Alguns apoiantes da invasão do Iraque por Bush em Março defendem agora um punho de ferro para reprimir a crescente resistência iraquiana. Num debate em Berkeley, Califórnia, por exemplo, o fervoroso apoiante de Bush, Christopher Hitchens, declarou que a intervenção dos EUA no Iraque precisava de ser “mais profunda, mais ponderada e mais, se necessário, implacável”. Salon.com, 11 de novembro de 2003]

O tenente-general Ricardo Sanchez, comandante dos EUA no Iraque, disse numa conferência de imprensa em Bagdad, no dia 11 de Novembro, que as forças dos EUA seguiriam uma nova estratégia de endurecimento contra a resistência iraquiana. “Estamos levando a luta para os refúgios seguros do inimigo, no coração do país”, disse Sánchez.

Mas os comandantes militares dos EUA no Iraque e os entusiastas de Bush no país não estão sozinhos no encorajamento de uma feroz campanha de contra-insurgência para estrangular a resistência iraquiana. Embora muitos críticos da guerra digam que a probabilidade de uma ocupação difícil deveria ter sido antecipada antes da invasão, alguns concordam agora que o governo dos EUA deve lutar e vencer no Iraque ou os Estados Unidos sofrerão uma perda paralisante de credibilidade no Médio Oriente e em todo o mundo. mundo.

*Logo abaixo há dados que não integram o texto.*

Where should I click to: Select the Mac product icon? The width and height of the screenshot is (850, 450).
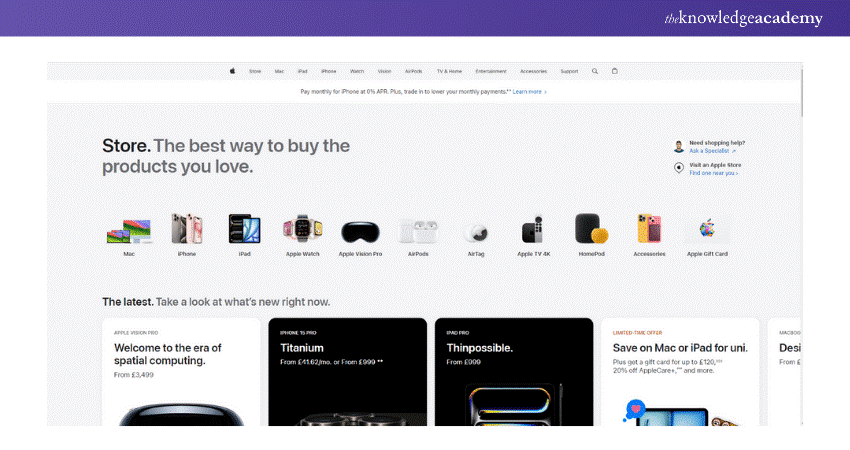tap(129, 231)
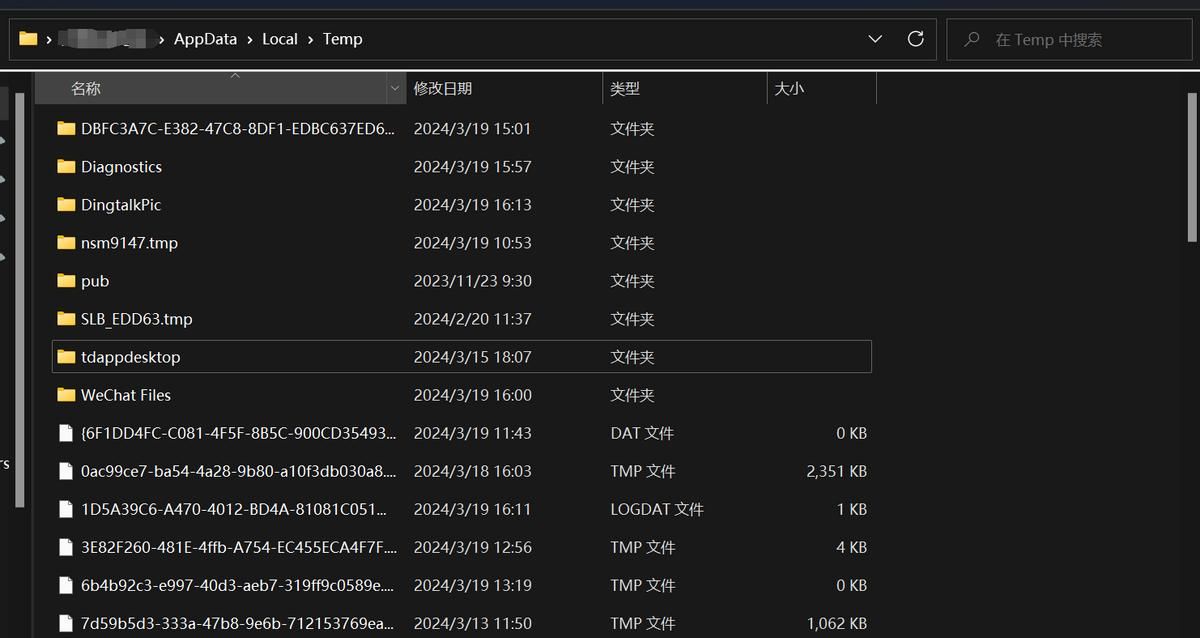Screen dimensions: 1200x638
Task: Sort by the 类型 column header
Action: point(625,89)
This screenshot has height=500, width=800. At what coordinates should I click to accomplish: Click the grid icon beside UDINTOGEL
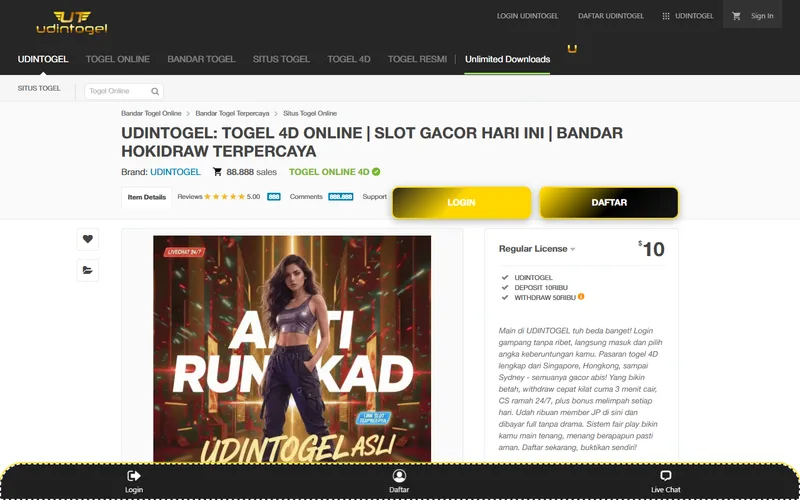[x=666, y=16]
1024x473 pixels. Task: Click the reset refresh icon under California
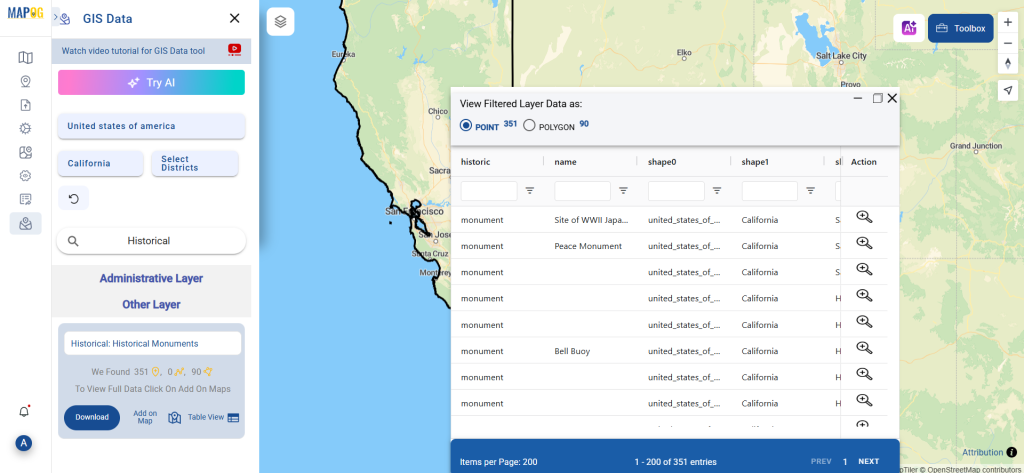[73, 198]
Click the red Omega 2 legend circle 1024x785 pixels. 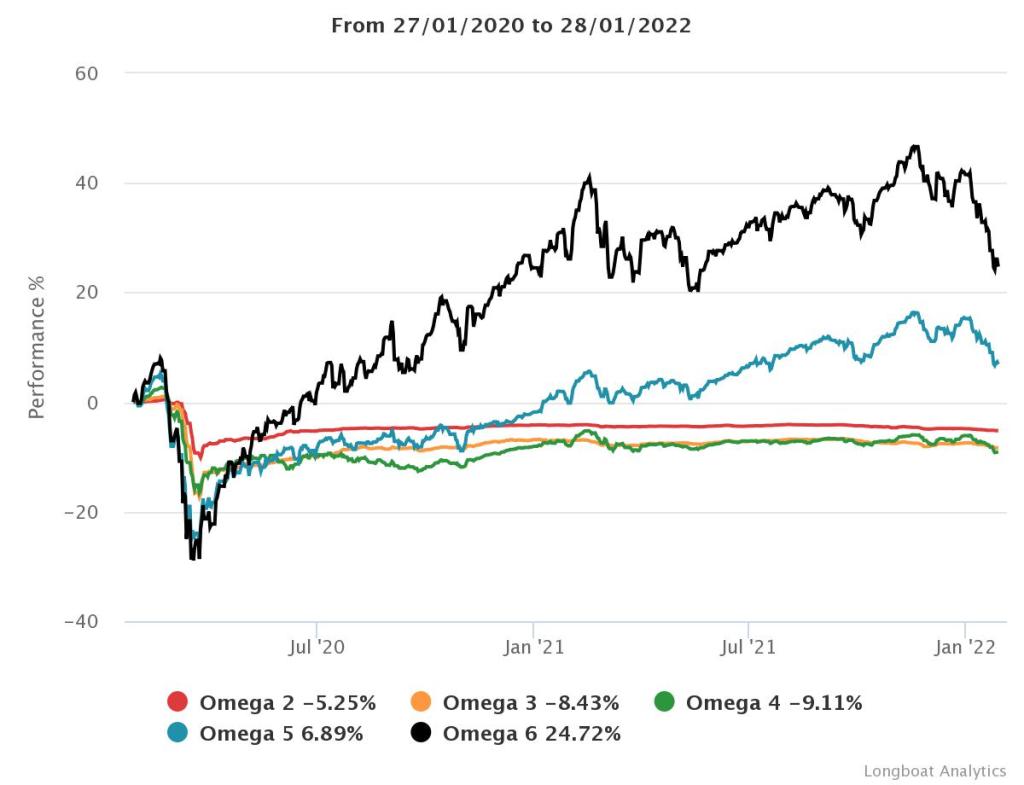(x=178, y=703)
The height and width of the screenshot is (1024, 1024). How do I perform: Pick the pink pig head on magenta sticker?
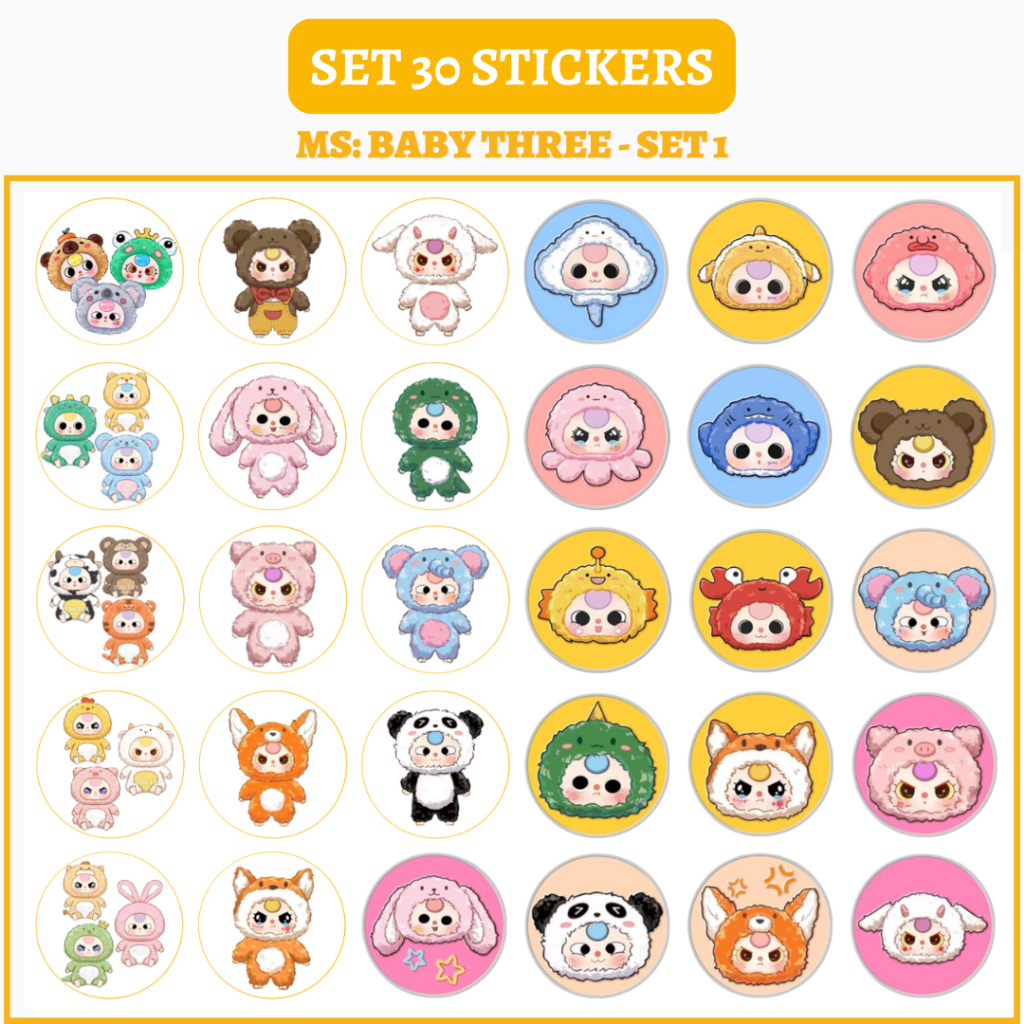click(923, 764)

Desejar um resultado, porém, pode ser muito diferente de alcançar um resultado. Querer que as forças dos EUA prevaleçam e afirmar que devem prevalecer não significa que irão prevalecer. As tropas americanas podem ver-se encurraladas num conflito longo e doloroso contra um inimigo determinado que luta no seu território natal.   

À medida que os Estados Unidos avançam cada vez mais nesta areia movediça iraquiana, as lições das sangrentas guerras de contra-insurgência na América Central serão tentadoras para os veteranos da administração Reagan. Estas lições são certamente os antecedentes mais imediatos de muitos dos arquitectos da contra-insurgência no Iraque.

Mas as lições centro-americanas podem ter uma aplicabilidade limitada ao Iraque. Por um lado, a administração Bush não pode recorrer a centros de poder bem entrincheirados, com forças de segurança ideologicamente empenhadas, como fez a administração Reagan na Guatemala e noutros países da América Central. Além disso, a divisão cultural e a distância física entre o Iraque e os Estados Unidos são muito maiores do que entre a América Central e os Estados Unidos.

Assim, mesmo que a administração Bush consiga criar rapidamente um aparelho de segurança iraquiano, poderá não estar tão empenhada numa causa conjunta com os americanos como as forças paramilitares centro-americanas estavam com a administração Reagan. Sem uma força por procuração fiável, a responsabilidade pela condução de uma campanha de terra arrasada no Iraque provavelmente recairia sobre os soldados americanos, que poderiam eles próprios questionar a sabedoria e a moralidade de tal empreendimento.

Talvez uma das lições do actual dilema seja que George W. Bush pode ter cavado um buraco tão profundo para a política dos EUA no Iraque que mesmo a brutalidade ao estilo guatemalteco aplicada ao Triângulo Sunita apenas aprofundaria o poço de antiamericanismo que já existe. em muitas partes do Iraque e em grande parte do mundo islâmico.

O último livro do premiado repórter investigativo Robert Parry é Sigilo e Privilégio: Ascensão da Dinastia Bush de Watergate ao Iraque. Pode ser adquirido em secretyandprivilege.com. Também está disponível em Amazon.com.